Copy out all lines bearing the word "beside" from the listing below.

┌──

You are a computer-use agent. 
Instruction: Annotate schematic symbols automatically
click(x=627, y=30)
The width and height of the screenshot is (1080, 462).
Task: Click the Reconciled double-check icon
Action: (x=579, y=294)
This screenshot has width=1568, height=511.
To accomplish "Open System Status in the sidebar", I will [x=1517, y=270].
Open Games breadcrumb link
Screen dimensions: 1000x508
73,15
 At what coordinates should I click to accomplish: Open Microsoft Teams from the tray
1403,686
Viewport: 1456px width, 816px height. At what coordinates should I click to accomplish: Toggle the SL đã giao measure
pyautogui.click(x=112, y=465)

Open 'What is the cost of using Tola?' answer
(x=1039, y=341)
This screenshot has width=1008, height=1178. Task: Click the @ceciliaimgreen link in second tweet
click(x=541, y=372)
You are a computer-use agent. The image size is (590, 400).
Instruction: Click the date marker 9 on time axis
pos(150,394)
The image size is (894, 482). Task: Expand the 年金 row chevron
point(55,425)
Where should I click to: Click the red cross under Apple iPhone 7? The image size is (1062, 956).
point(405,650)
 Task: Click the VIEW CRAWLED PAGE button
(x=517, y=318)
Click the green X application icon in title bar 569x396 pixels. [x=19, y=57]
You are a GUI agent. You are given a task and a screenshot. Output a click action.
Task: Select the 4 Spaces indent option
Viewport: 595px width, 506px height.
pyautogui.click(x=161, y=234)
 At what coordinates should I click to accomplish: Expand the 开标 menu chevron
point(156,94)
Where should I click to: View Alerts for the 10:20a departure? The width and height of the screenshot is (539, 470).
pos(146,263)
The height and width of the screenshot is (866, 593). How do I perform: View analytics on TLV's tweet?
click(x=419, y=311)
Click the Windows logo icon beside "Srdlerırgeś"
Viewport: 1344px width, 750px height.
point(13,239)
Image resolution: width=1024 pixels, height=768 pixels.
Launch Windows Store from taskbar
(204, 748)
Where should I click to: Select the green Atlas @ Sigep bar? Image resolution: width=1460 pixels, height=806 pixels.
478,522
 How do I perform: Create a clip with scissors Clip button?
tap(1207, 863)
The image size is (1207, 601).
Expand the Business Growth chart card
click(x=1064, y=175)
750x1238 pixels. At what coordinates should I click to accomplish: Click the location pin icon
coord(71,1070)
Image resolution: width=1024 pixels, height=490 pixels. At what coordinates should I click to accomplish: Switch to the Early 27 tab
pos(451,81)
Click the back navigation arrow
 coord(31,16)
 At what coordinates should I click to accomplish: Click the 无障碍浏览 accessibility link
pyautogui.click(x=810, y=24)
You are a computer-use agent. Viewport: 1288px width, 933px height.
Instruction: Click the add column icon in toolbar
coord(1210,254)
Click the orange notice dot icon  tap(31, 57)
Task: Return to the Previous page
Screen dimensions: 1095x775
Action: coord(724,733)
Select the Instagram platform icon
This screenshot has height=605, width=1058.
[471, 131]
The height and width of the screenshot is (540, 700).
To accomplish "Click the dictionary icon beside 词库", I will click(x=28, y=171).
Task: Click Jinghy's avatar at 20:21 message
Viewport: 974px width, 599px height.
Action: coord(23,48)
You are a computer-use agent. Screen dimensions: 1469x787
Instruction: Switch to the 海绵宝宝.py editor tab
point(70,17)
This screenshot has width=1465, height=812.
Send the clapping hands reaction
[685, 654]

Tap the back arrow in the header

└──

EXPECTED OUTPUT:
Click the Windows logo icon beside "Srdlerırgeś"
To accomplish "Click the dictionary icon beside 词库", I will click(x=28, y=171).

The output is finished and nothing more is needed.